One of the beauties of service-oriented architecture (SOA) is simplicity.
WAT? Aren’t distributed systems more complex by definition?
Well, yes. But also no. In my experience, overall, a distributed system comes with slight complexity differences compared to a monolithic architecture. It’s where the complexity is that is important and dramatically changes the day-to-day experience.
With a monolithic architecture, the entire system is at our disposal. Adding a reference to a project in the solution is trivial, and our preferred IDE IntelliSense will immediately show new types and new members. That is like honey for bees: it’s hard to resist temptation. It’s effortless to steer away from a well-designed monolithic architecture.
If that happens, or preemptively in an attempt to prevent that happening, we build abstraction layers. We cannot reference a project and use the defined types because they are internal or private to the package. Instead, we have to use that other package that ships the abstraction as interfaces. Finally, we must introduce dependency injection (DI) and inversion of control (IOC) techniques to resolve the concrete types at runtime.
Even if, on the surface, the architecture sounds clean, there is a lot of magic going on. When things go badly, and an error occurs, it’s more complex to track what’s happening.
My biggest concern with magic and I’m the first at fault, is that it’s addictive. Once we start depending on magic, we want more magic, and the system becomes a big spaghetti mess with magic sauce.
The second reason why we need all those abstraction layers with monolithic architectures is testing. We need to mock dependencies so that we can unit test components in isolation.
Don’t get me wrong; testing is a good thing, crucial, I’d say. However, here the problem is that integration testing is arduous or even impossible due to the monolithic nature of the system. That leads the design to need abstraction layers.
The benefits are reuse, isolating complexity, encapsulation of dependencies, and more. But what’s the cost of indirection & abstractions?
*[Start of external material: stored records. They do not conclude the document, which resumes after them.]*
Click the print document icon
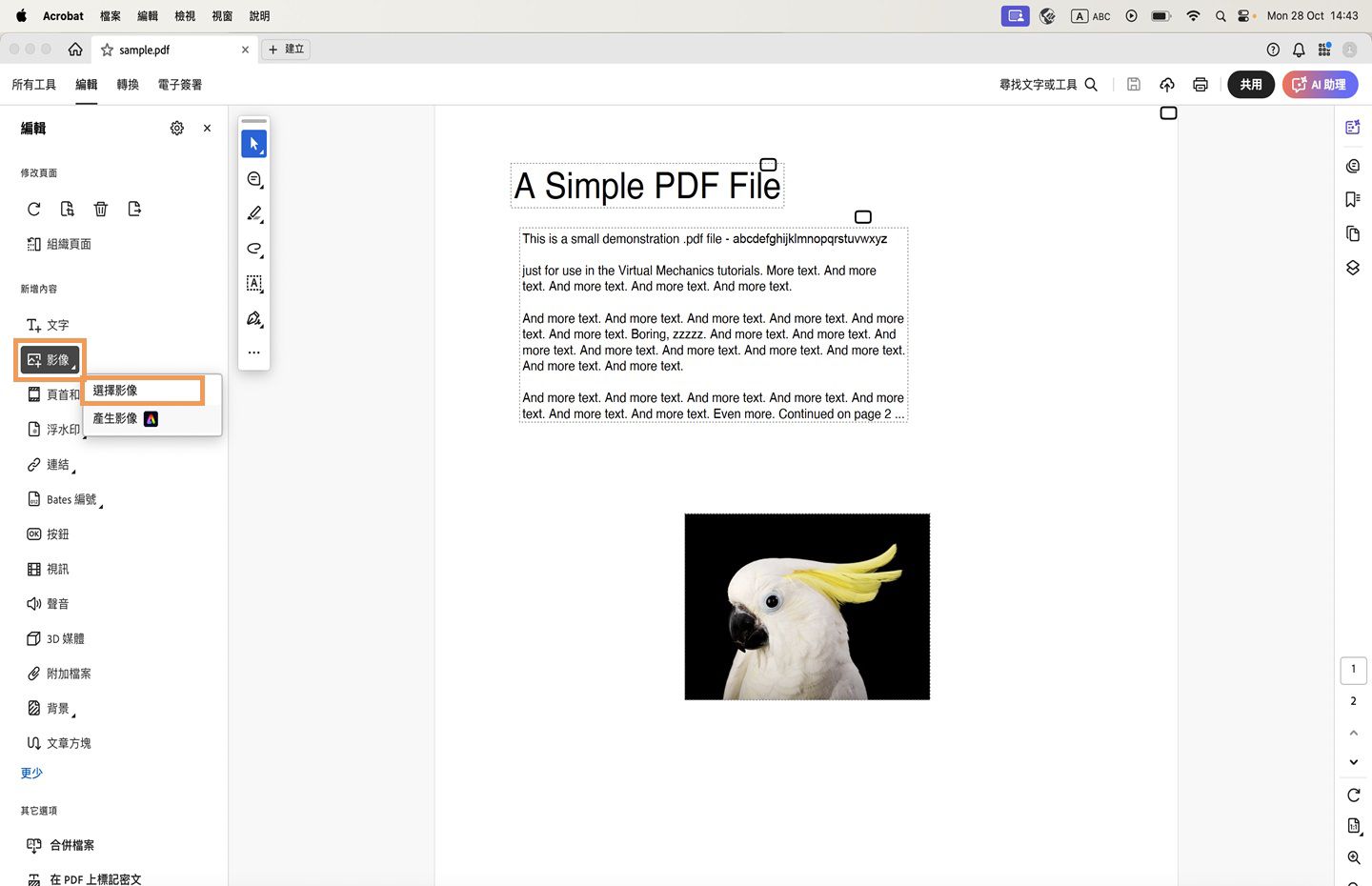Screen dimensions: 1372x886 [x=1200, y=84]
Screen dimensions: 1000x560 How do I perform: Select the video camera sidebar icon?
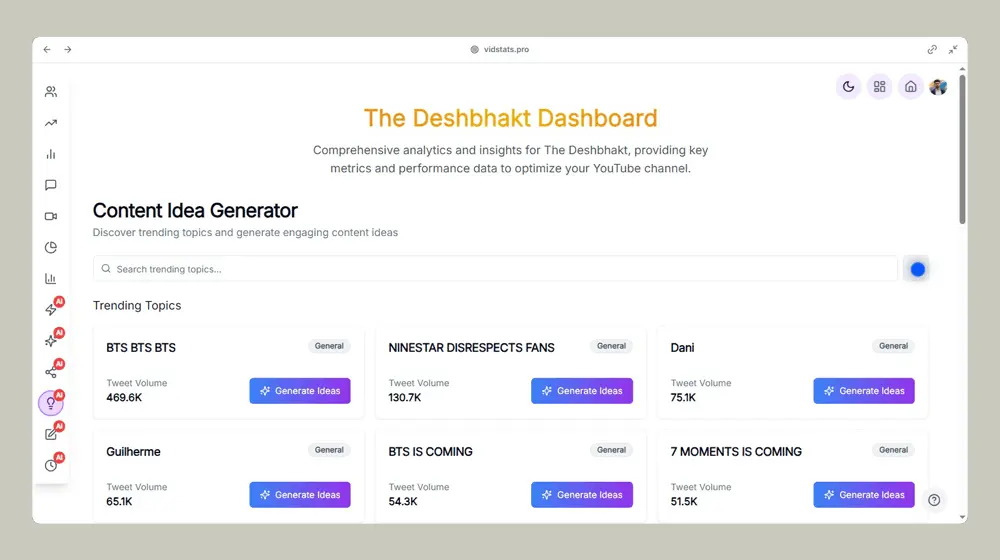coord(51,216)
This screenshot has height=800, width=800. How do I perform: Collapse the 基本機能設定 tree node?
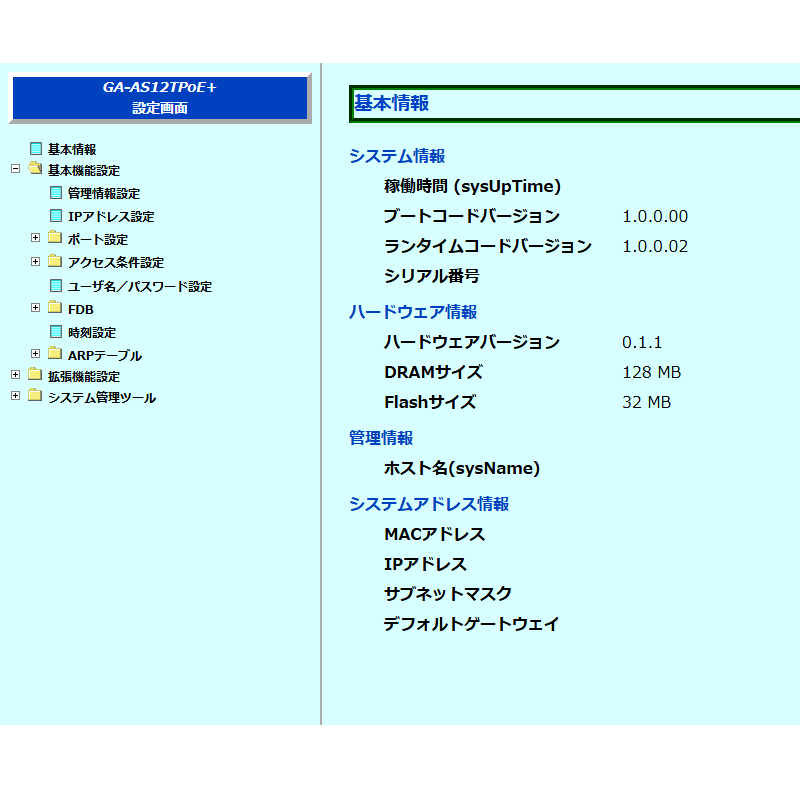pyautogui.click(x=15, y=169)
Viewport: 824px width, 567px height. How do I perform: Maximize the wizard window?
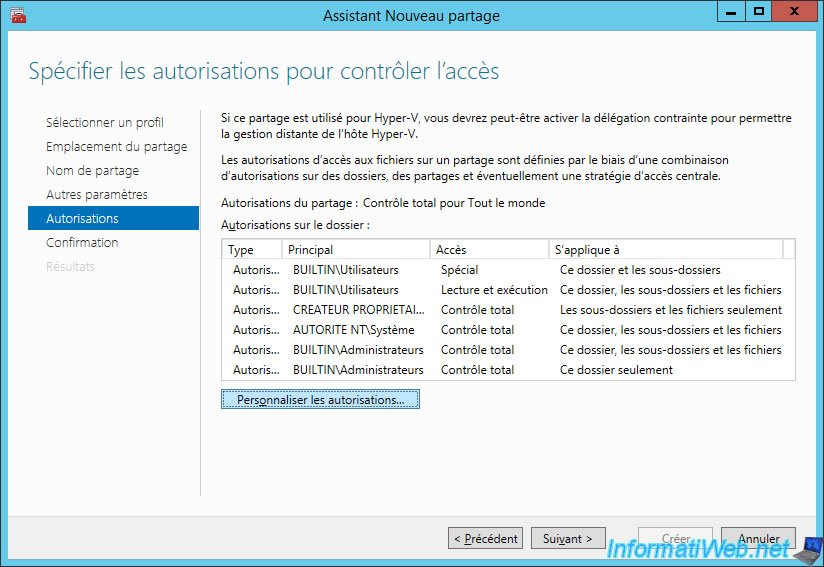758,12
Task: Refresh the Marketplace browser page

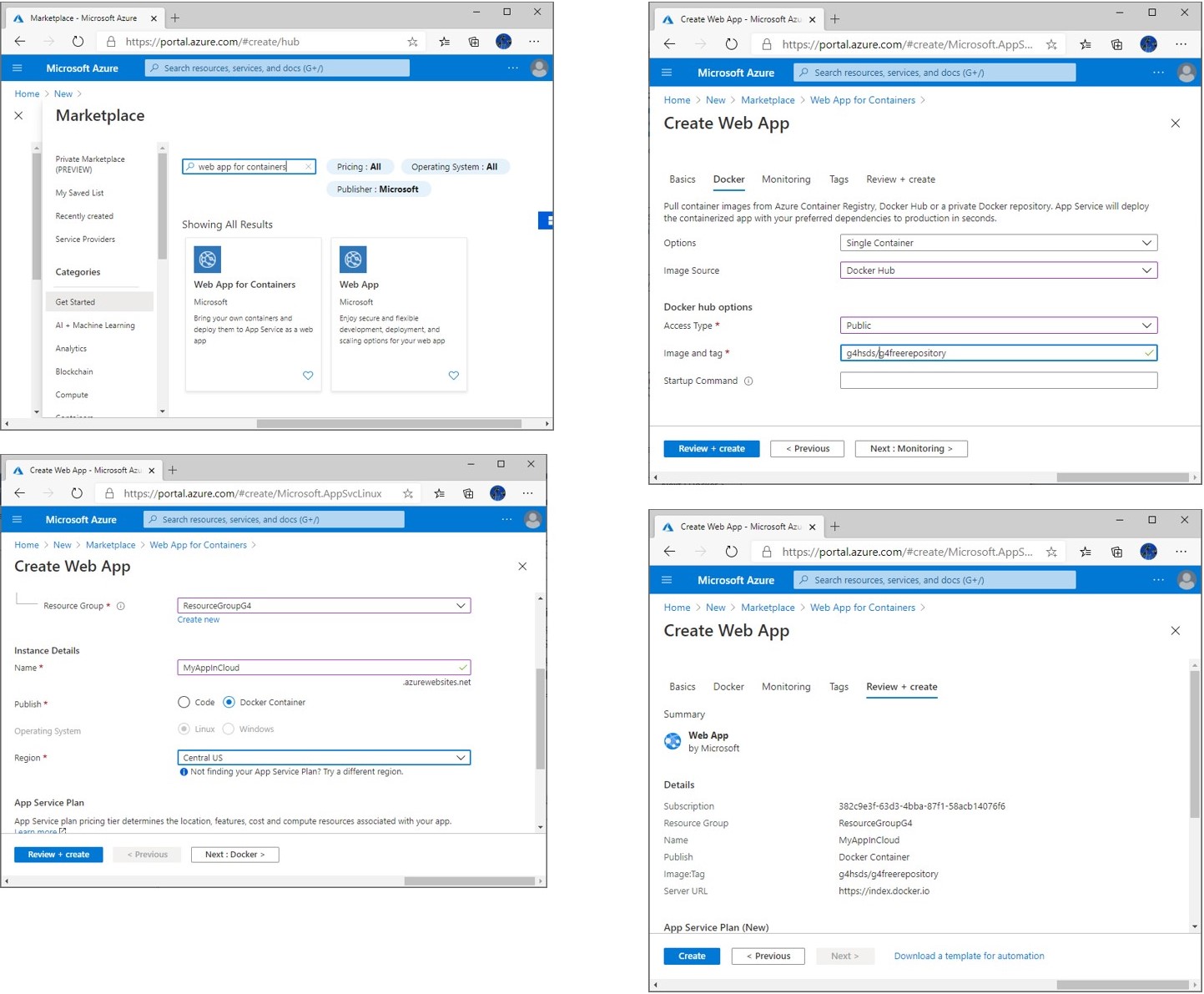Action: [78, 42]
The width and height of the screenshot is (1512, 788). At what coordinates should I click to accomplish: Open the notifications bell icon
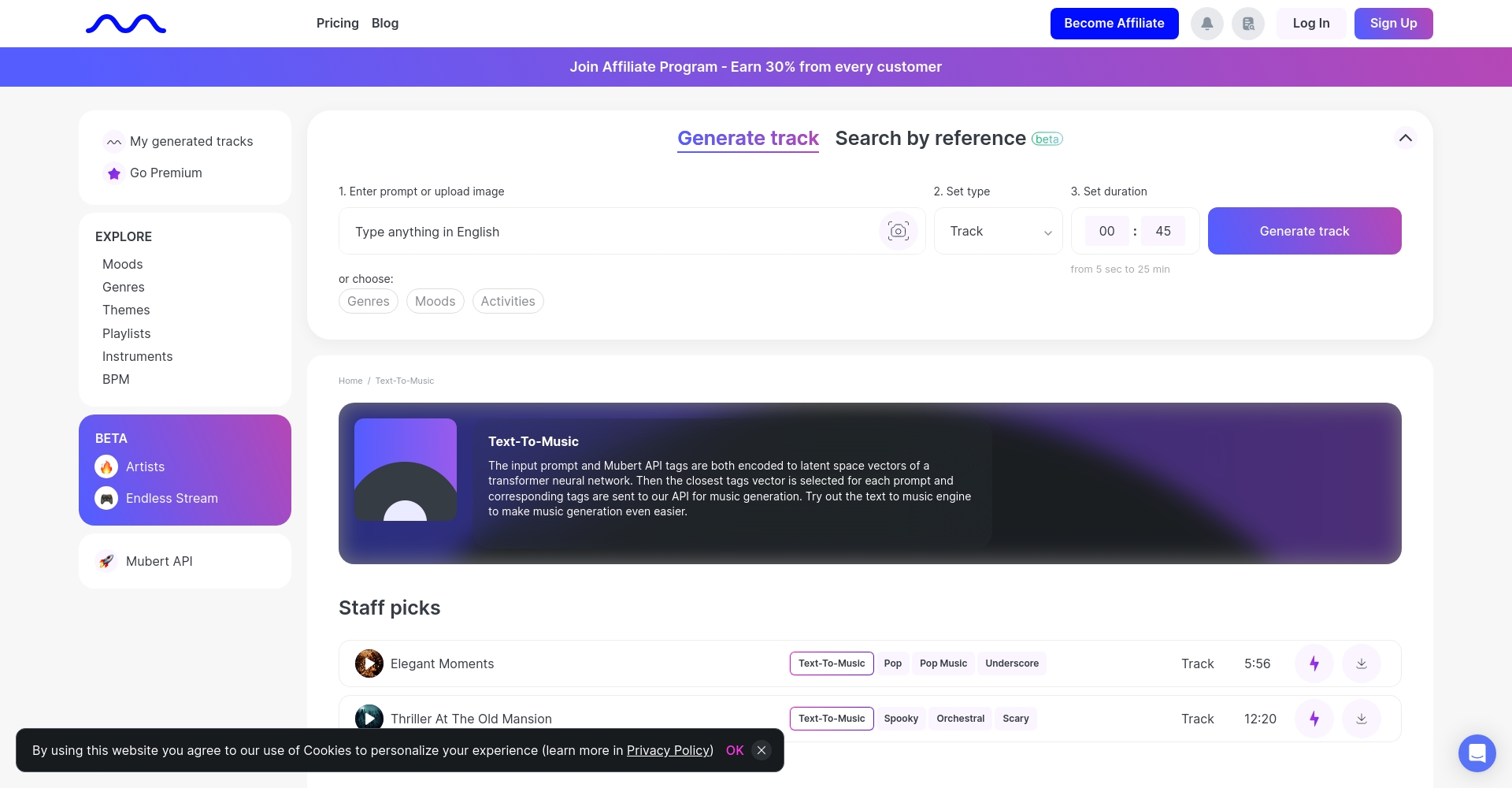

Cognitive load to fully understand all of the layers of a request and limiting functionality.
The SOA way
A service-oriented architecture can have a dramatic impact on the way we approach all those abstraction layers. Again, don’t get me wrong, it’s possible to design an utterly flawed SOA-based system, something usually referred to as a distributed monolith. However, SOA removes some of the barriers mentioned above that lead to the need for abstraction layers.
Autonomous components are one of the SOA building blocks. They are the essence of the single responsibility principle in a distributed system. Autonomy comes with significant advantages, one of which is isolation. A component that is both autonomous and isolated is also independent. Independence means that we’re free to host it alone.
If a component has all the mentioned attributes, it can be easily tested, which is true in a monolithic architecture. What’s different is the hosting aspect. If we can host a component alone in its process, integration testing comes at ease.
If integration testing is one of the tools in our toolbox, there is less need for abstraction layers. An autonomous component whose responsibility is to deal, for example, with loyalty points in an e-commerce system, can directly access its storage without an abstraction layer. We can quickly test the composition with the storage as a dependency. That is especially true nowadays, thanks to containers. It’s never been so easy to spin up a dependency, like SQL Server or PostgreSQL, like it is today.
Also, autonomous components drive more adherence to the single responsibility principle, and NServiceBus message handlers are an excellent example. It means that the component can do one thing at a time. There is no simple workaround. It’s much easier and riskier to add a method to a class in a monolithic architecture rather than adding additional behaviors to an autonomous component in a distributed system. There is so much more friction that we don’t even try.
Finally, code simplicity comes with less cognitive load.
However, one could argue that monitoring and debugging are more challenging in distributed systems. That’s a valid point that’s worth exploring in a dedicated post. Stay tuned.
As always, there is no silver bullet. The important message is to try to avoid unnecessary abstraction layers. That is especially true if the only purpose of the abstraction is clean architecture. It’s effortless and sometimes satisfying to build abstraction layers for the sake of building abstractions. It’s indeed over-engineering, but on the surface, it’s a rewarding type of over-engineering. It’s like honey for bees.